After high school, I took a few odd jobs before becoming a freelance writer.

Pictured: Me, ten years ago, with absolutely no plan.There was the grocery store, where I stocked shelves and pretended to have no difficulty lifting heavy boxes when girls were nearby. Occasionally I ran a cash register. Well, it's more accurate to say I stood behind a cash register in a constant state of panic about not scanning cans of vienna sausages quickly enough.

One morning a widening pool of gasoline formed beneath an old car in the parking lot. My manager urged me to grab a bag of cat litter to contain the leak and minimize the chance of a fire. I sprinted away, then turned back and - in a moment of absolute sincerity - asked him which brand.

Then came a vague computer consultation company I started with a friend. After all, I loved building gaming PCs, which made me an expert in all things computer-y. It lasted one day. Our first client pointed us to a scam site selling website templates for $600. She had purchased one and wanted us to "make it work". Did she want us to personalize the site template for her? No. Did she want us to set her up with hosting and domain name registration? No. We spent an afternoon in her living room before walking away without charging her a cent. To this day I do not understand what she was asking.

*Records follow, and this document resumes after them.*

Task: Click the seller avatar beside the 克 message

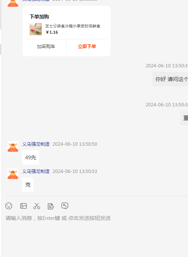Action: coord(13,174)
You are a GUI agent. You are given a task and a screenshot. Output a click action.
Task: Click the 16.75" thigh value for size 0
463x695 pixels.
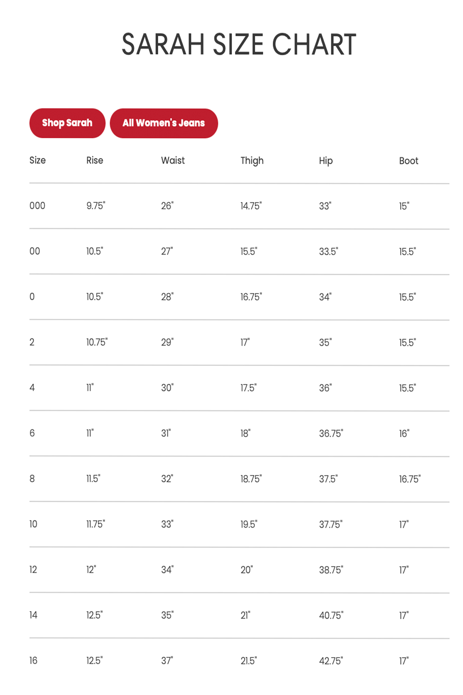251,297
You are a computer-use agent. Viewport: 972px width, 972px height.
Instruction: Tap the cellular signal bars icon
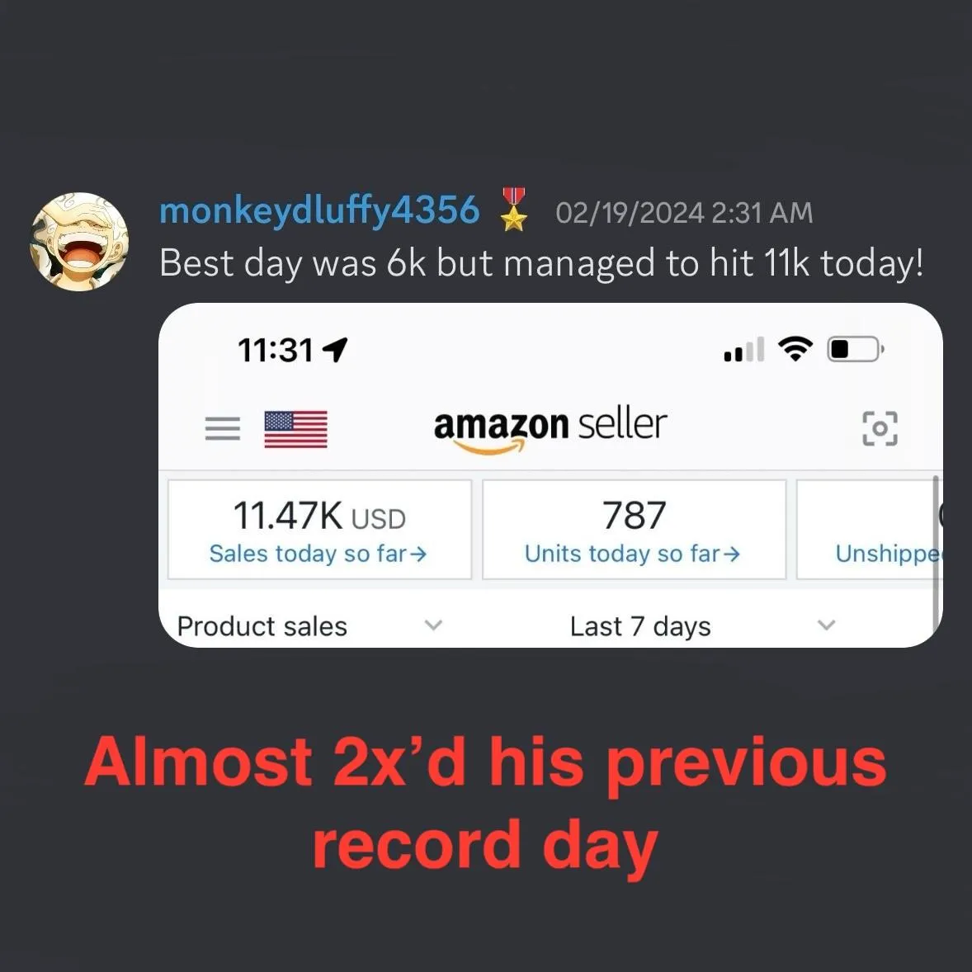tap(744, 350)
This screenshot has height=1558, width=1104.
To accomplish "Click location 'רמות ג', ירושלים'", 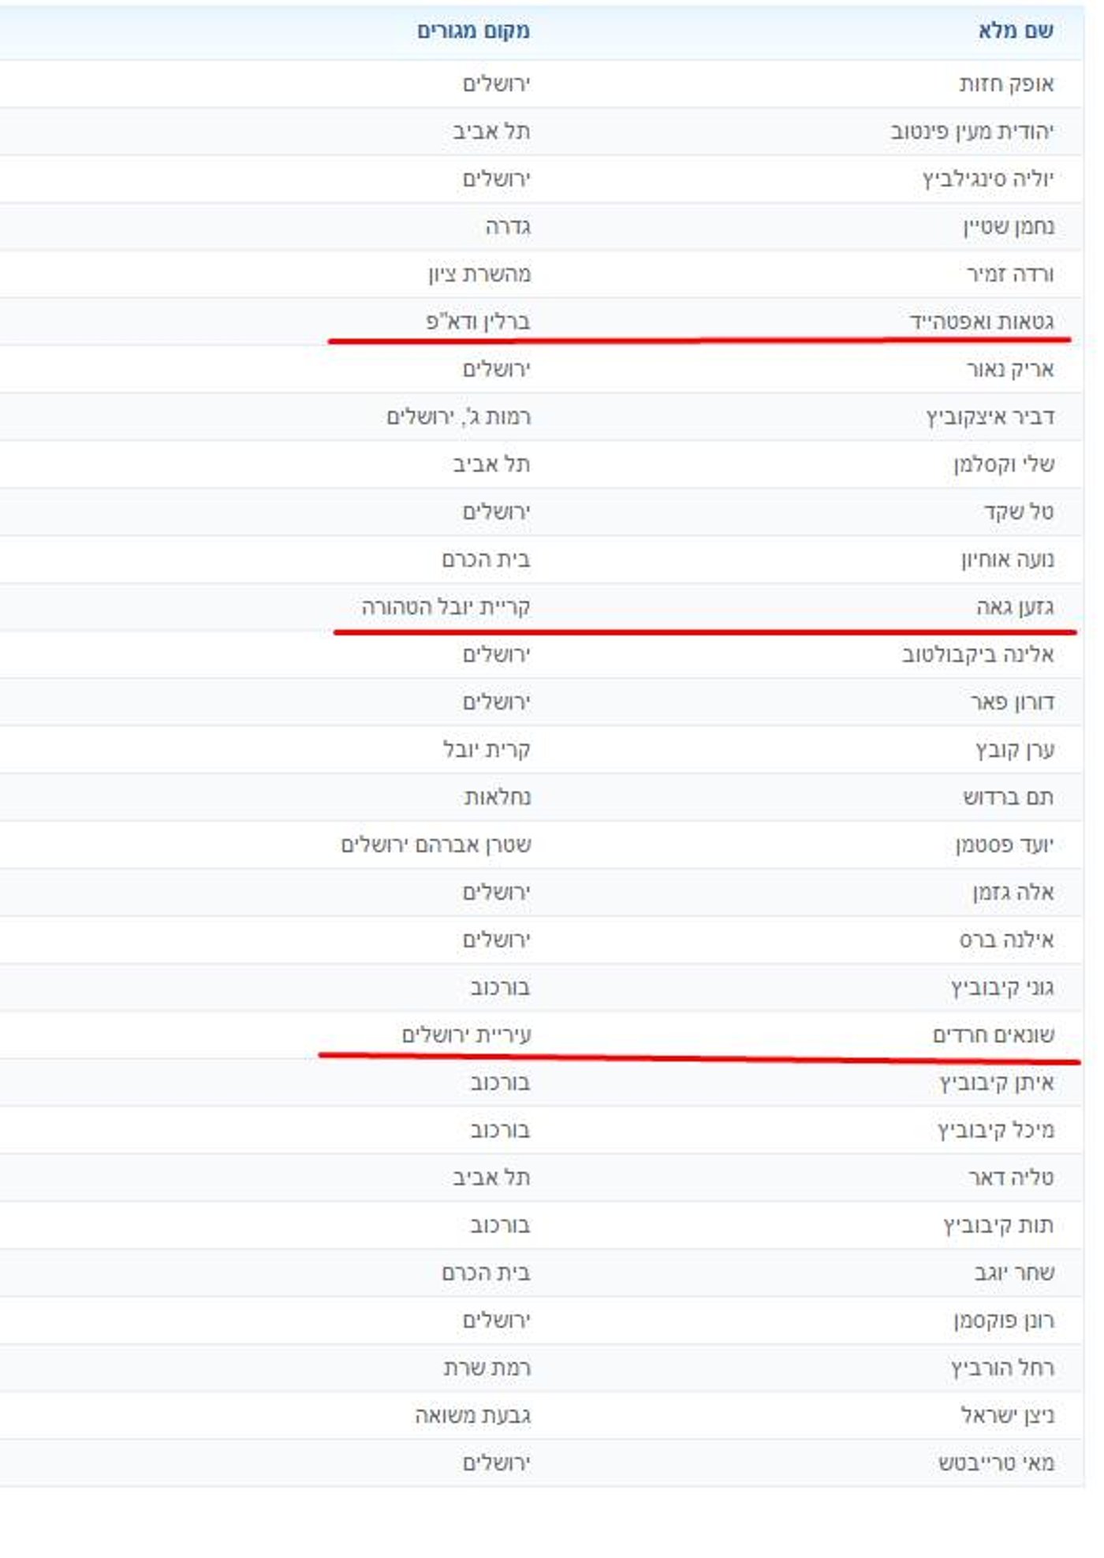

One day I wrote something silly on the internet and someone sent me a check. Fate had brought the great wheel of the universe to a halt and leaned in to give my forehead a smooch. I was doing what I loved. The money would get better.

It didn't. I've made just enough to get by, and that's about it. Now I'm in my thirties. I need an actual living wage and some sort of job security, since I can't quite build a future on the $20 per full-length article that a respected and popular video game website actually offered me a few months ago.

My first instinct is to break into the video game industry. It's something I know and care about. I'm a creative person, good with computers and able to learn new tools quickly. I could tackle story beats, dialog, patch notes, press releases, or even descriptions for inventory items like Ham Fragment 3 (of 20). I'd start at the bottom and move to a haunted house in Terribletown for the pleasure of doing so.

The thing is, without a college degree you need experience on your resume to stand out. I've been writing and thinking critically about video games for the last ten years. That seems like it might count for something. Most of my articles contain jokes, though, like If Films Were Reviewed Like Video Games and this piece about Desmond being a terrible assassin. Articles with jokes are worthless. They're 1/10th as valuable as two straightforward paragraphs introducing a press release, or 1/1000th as valuable as a video of someone sitting in a jetfighter chair making silly faces and screaming at an early access survival game they're secretly being paid to promote.

In fact, the last ten years of freelancing have the exact same impact as scribbling "Nevermind, this was probably a mistake," on my resume, on the line where my contact information should be.

Fortunately, I have a plan. When I run out of video game companies to amuse with my application, I'll move on to places less likely to hire me, like pen and paper RPG makers and board game manufacturers. My two-month plan will culminate in the futile act of throwing myself into an active volcano or Code Samurai Guaranteed Career Programming Boot Camp, whichever seems worse at the time.